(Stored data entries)
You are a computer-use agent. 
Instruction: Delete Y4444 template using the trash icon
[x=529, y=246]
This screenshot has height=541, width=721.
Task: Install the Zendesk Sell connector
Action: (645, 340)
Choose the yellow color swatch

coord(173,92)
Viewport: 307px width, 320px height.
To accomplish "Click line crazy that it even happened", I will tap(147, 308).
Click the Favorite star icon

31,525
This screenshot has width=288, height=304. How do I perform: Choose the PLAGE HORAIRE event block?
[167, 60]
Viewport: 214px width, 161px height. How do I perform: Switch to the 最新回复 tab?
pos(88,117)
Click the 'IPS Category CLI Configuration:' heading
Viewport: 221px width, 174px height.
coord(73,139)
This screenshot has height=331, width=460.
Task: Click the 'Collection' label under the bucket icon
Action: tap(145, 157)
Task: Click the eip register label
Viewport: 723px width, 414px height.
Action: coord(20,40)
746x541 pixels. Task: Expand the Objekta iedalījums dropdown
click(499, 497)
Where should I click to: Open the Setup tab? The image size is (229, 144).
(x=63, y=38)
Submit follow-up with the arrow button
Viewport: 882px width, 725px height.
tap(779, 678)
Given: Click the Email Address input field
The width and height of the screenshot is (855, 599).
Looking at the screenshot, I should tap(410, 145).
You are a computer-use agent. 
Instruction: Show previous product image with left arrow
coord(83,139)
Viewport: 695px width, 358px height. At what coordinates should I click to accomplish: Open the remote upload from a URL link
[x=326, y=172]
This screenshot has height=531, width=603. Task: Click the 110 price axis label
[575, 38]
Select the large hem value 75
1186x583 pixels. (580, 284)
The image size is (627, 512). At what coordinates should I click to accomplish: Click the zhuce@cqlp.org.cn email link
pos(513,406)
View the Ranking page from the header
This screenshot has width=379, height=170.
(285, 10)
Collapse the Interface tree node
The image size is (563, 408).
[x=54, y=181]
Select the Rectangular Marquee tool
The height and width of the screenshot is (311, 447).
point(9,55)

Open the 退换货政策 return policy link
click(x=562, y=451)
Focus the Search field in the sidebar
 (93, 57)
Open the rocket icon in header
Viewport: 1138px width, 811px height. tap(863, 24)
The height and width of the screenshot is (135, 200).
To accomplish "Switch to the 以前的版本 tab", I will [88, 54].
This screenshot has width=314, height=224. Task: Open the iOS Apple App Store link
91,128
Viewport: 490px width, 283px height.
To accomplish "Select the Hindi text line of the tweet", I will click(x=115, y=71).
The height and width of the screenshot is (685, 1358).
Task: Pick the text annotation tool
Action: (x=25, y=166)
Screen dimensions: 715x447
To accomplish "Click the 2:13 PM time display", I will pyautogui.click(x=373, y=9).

--- EXERCISE REQUIREMENTS ---
Write out every line of the data again, exactly as it reads.

--- ANSWER FOR THE TASK ---
You are a computer-use agent. 
Instruction: Delete Y4444 template using the trash icon
[x=529, y=246]
This screenshot has height=541, width=721.
Task: Install the Zendesk Sell connector
Action: (645, 340)
Choose the yellow color swatch

coord(173,92)
Viewport: 307px width, 320px height.
To accomplish "Click line crazy that it even happened", I will tap(147, 308).
Click the Favorite star icon

31,525
This screenshot has width=288, height=304. How do I perform: Choose the PLAGE HORAIRE event block?
[167, 60]
Viewport: 214px width, 161px height. How do I perform: Switch to the 最新回复 tab?
pos(88,117)
Click the 'IPS Category CLI Configuration:' heading
Viewport: 221px width, 174px height.
coord(73,139)
This screenshot has height=331, width=460.
Task: Click the 'Collection' label under the bucket icon
Action: tap(145, 157)
Task: Click the eip register label
Viewport: 723px width, 414px height.
Action: coord(20,40)
746x541 pixels. Task: Expand the Objekta iedalījums dropdown
click(499, 497)
Where should I click to: Open the Setup tab? The image size is (229, 144).
(x=63, y=38)
Submit follow-up with the arrow button
Viewport: 882px width, 725px height.
tap(779, 678)
Given: Click the Email Address input field
The width and height of the screenshot is (855, 599).
Looking at the screenshot, I should tap(410, 145).
You are a computer-use agent. 
Instruction: Show previous product image with left arrow
coord(83,139)
Viewport: 695px width, 358px height. At what coordinates should I click to accomplish: Open the remote upload from a URL link
[x=326, y=172]
This screenshot has height=531, width=603. Task: Click the 110 price axis label
[575, 38]
Select the large hem value 75
1186x583 pixels. (580, 284)
The image size is (627, 512). At what coordinates should I click to accomplish: Click the zhuce@cqlp.org.cn email link
pos(513,406)
View the Ranking page from the header
This screenshot has width=379, height=170.
(285, 10)
Collapse the Interface tree node
The image size is (563, 408).
[x=54, y=181]
Select the Rectangular Marquee tool
The height and width of the screenshot is (311, 447).
point(9,55)

Open the 退换货政策 return policy link
click(x=562, y=451)
Focus the Search field in the sidebar
 (93, 57)
Open the rocket icon in header
Viewport: 1138px width, 811px height. tap(863, 24)
The height and width of the screenshot is (135, 200).
To accomplish "Switch to the 以前的版本 tab", I will [88, 54].
This screenshot has width=314, height=224. Task: Open the iOS Apple App Store link
91,128
Viewport: 490px width, 283px height.
To accomplish "Select the Hindi text line of the tweet", I will click(x=115, y=71).
The height and width of the screenshot is (685, 1358).
Task: Pick the text annotation tool
Action: (x=25, y=166)
Screen dimensions: 715x447
To accomplish "Click the 2:13 PM time display", I will pyautogui.click(x=373, y=9).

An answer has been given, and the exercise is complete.